I love how all these 'brand' fonts look indistinguishable to an untrained eye and still brain-frying-bordedom-inducingly close to each other to someone like me who actually studied & worked in typography.
It's just the design team running in place. And at a certain scale, it's cheaper to pay a type foundry $100k once, rather than paying Monotype continuous fees for a legacy family.
But as someone who has made multiple neutral sans families, I agree. The launch rhetoric about creating a differentiated visual identity is comical when you look at all the interchangeable corporate sans together.
Pretty sure it's just the pendulum swinging. Today its all about serious and clean and minimal. Then it will be whimsical and maximalist again. Skinny jeans, baggy jeans.

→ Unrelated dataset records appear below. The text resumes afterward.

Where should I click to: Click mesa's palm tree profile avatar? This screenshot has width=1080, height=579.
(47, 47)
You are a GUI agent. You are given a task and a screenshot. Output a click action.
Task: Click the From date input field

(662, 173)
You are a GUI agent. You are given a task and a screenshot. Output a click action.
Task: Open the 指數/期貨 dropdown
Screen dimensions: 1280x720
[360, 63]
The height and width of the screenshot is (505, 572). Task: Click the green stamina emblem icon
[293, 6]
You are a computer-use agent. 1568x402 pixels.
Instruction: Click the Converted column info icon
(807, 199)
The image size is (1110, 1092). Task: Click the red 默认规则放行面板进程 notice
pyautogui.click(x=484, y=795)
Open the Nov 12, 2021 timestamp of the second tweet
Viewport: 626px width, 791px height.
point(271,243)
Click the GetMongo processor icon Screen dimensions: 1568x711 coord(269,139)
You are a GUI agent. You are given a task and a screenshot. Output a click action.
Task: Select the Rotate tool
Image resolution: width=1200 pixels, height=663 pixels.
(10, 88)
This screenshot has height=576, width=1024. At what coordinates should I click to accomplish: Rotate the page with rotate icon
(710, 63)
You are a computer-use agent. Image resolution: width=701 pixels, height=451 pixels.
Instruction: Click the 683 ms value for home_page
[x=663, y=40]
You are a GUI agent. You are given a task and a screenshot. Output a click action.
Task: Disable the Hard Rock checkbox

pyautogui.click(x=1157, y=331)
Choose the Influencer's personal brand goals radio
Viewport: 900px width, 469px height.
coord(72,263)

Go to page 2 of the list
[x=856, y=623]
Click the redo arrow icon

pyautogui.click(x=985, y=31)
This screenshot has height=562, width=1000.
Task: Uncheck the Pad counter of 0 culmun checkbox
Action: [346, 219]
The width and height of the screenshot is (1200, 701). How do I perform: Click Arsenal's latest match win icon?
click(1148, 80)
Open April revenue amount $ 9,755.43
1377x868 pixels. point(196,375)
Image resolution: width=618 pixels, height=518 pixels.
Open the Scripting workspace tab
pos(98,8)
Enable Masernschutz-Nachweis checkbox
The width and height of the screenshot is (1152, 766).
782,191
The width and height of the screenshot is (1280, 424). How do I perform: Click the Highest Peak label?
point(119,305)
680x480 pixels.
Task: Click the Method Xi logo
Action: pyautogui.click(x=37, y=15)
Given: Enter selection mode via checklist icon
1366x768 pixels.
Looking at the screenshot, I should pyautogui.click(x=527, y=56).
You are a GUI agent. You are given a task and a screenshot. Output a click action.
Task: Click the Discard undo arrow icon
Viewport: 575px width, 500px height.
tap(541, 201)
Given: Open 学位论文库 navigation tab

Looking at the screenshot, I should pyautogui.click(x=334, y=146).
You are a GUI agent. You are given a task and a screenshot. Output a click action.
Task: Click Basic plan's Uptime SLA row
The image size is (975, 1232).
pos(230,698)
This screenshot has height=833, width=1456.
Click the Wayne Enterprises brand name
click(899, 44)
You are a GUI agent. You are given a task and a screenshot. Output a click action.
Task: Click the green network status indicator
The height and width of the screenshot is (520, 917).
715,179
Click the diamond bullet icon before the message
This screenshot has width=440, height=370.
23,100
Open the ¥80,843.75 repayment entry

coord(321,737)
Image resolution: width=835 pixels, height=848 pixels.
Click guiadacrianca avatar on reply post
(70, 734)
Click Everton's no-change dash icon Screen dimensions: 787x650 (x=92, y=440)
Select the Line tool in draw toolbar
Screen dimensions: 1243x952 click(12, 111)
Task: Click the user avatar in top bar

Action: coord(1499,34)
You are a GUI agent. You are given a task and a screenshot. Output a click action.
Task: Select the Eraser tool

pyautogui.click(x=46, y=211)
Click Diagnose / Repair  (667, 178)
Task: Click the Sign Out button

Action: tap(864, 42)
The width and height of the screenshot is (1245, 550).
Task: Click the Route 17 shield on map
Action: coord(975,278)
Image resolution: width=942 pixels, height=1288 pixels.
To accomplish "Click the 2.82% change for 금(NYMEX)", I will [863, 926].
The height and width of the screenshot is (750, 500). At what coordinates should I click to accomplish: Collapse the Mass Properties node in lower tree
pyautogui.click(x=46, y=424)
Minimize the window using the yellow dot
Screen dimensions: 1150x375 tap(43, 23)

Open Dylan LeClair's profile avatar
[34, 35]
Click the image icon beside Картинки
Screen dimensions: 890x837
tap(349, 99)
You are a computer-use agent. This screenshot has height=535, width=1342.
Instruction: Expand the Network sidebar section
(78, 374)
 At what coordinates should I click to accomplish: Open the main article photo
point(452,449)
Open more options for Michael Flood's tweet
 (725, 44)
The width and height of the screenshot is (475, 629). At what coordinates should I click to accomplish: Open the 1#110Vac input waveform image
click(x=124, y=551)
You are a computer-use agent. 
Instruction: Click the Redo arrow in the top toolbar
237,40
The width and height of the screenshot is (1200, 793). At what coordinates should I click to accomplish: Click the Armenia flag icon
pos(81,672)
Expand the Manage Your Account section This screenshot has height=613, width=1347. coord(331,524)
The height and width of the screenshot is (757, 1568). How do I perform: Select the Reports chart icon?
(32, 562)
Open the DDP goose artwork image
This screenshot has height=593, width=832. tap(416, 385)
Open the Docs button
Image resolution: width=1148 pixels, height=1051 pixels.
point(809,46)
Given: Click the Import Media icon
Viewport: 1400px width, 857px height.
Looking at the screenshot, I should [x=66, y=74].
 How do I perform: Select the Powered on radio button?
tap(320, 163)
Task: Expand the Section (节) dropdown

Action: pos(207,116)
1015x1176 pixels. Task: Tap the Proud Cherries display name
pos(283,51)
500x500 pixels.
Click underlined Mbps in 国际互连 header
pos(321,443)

Skeumorphic, flat.
The purpose of the brand font is to avoid paying licensing fees. Because the typefaces aren’t protected by copyright it’s usually enough to just have someone go and essentially clone an existing font. The whole thing is an artifact of peculiarities of IP law
> The purpose of the brand font is to avoid paying licensing fees.
There are more than enough good fonts under OFL that it surprises me people want to commission a custom font primarily for licensing reasons rather than using a standard one.
I think modern fonts include hinting software and stuff like that.
If you produced a bunch of screenshots of the output at various sizes, and then asked an LLM to convert to ttf or whatever, I’m guessing that’d be OK. I’m not an expert in this stuff though.
Brand fonts are typically a specific license by the original creator of the font, often together with some adjustments (e.g. big companies often need additions for global markets that were not in the smaller original font)
Corporate branding is nothing but an exercise in playing psychological tricks on people. None of it is actually distinct or important. But the silver tongued guys say it is, so people believe it even though it isn't true.
But as someone who has made multiple neutral sans families, I agree. The launch rhetoric about creating a differentiated visual identity is comical when you look at all the interchangeable corporate sans together.